+++ Sezione del documento

B. Versante operativo-organizzativo

 

4. Le persone professionali furono R. Giannatelli, dedito -assieme a Don Gianetto- alla componente didattica, J. Gevaert a quella antropologica, U. Gianetto alla dimensione storica, Bissoli a quella biblica con l’istituzione di una cattedra apposita. Con altri docenti italiani ed esteri chiamati di volta in volta. Fu scelta assai positiva la formazione e collaborazione di un team di esperti tra cui nominiamo Marcella Pomponi come leader per le medie, e Margherita Dragoni ed équipe W la vita per le elementari. Così come Trenti con la sua équipe per la secondaria superiore.

 

6. Costante fu la cura di un’ampia base sperimentale a Roma e in Italia. Ossia un certo numero di insegnanti applicava in classe i criteri di docenza proposti dall’ICA, criteri elaborati nelle medie in un progetto dal titolo di Progetto uomo (Giannatelli e Marcella), idem per la scuola elementare, radunati anche qui in un progetto dal titolo W la Vita (Bissoli, Margherita).

 

7. Da qui l’origine di volumi per l’IRC con il titolo del progetto. Essi ebbero la diffusione italiana più grande fino a quando si pervenne alla libera composizione di libri di testo: Progetto uomo per le medie G-M); Religione e vangelo oggi in Italia ancora per le medie (Gianetto): è il testo migliore tra quanti fin qui stampati per questo tipo di scuola. Per la secondaria superiore, vanno nominati la serie di volumi a cura di Trenti-Lever-Maurizo che mirano ad un’accurata base culturale dei contenuti religiosi. Religione e cultura è il titolo del volume.

 

8. Altra caratteristica, che continua anche oggi, è l’offerta di Convegni di studio periodici lungo l’anno ed estivi per insegnanti italiani, sia qui all’UPS (Seminario di studio di autunno, Corso per docenti in primavera) sia come Corso estivo, a Colfosco, Corvara, Val di Fassa (Trenti) dagli anni ‘80 fino ad oggi. Abbondante era allora il finanziamento da parte della CEI-Miur.

 

9. La condizione universitaria dell’ICA in particolare con l’Istituto di sociologia favorì ben quattro

ricerche sociologiche nazionali sulla religione nella scuola, diversificate negli obiettivi, godendo di alta stima.

 

C. Linee di tendenza

 

10. Ricerca di dialogo a livello internazionale sulla pedagogia religiosa, in particolare con docenti universitari di Religionspädagogik (tra loro G. Stachel) e incontro biennale (in Germania e in Italia fin dagli anni ‘70 al 2011). Viaggi annuali europei di studio (Germania, Francia, Spagna, Paesi Bassi, Malta…) e nazionali (Milano, Torino, Verona…) anche sul versante IRC. Iscrizione e partecipazione al Forum europeo di insegnamento religioso.

++++++
+++ Sezione dei dati

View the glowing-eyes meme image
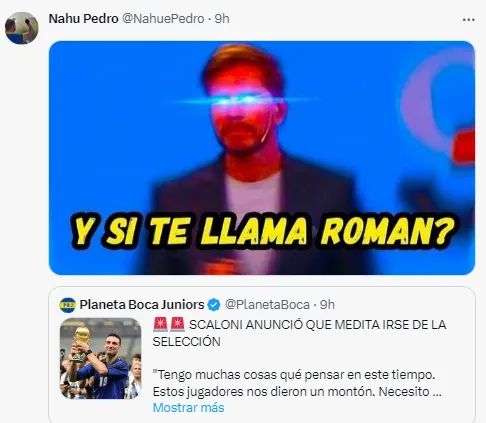 [262, 158]
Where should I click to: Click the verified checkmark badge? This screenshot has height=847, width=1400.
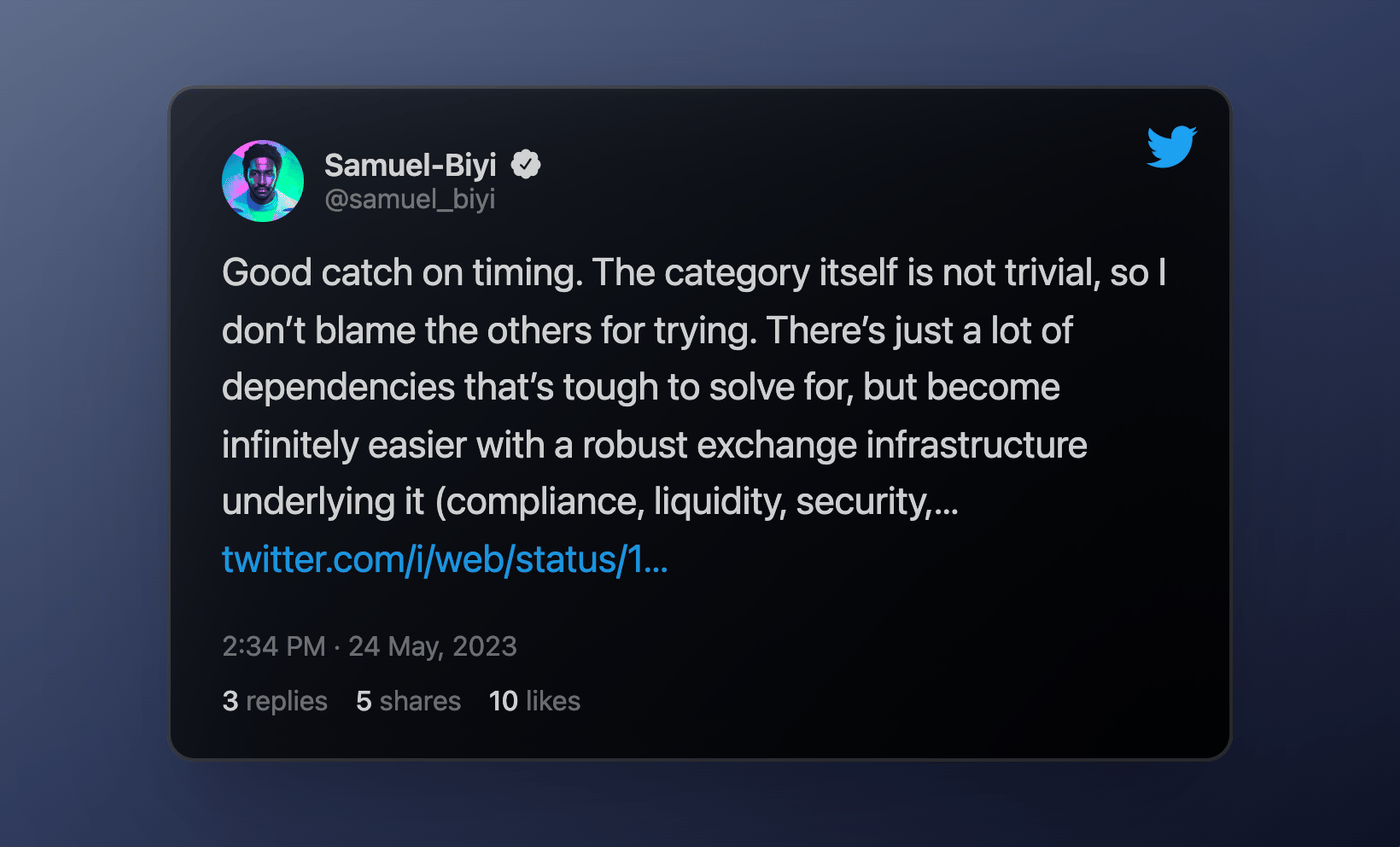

++++++

Obiettivo del compito: Quali Paesi nomina la sezione del documento come mete dei viaggi annuali europei di studio? Elencali tutti.

Risultato dell'esercizio: Germania, Francia, Spagna, Paesi Bassi, Malta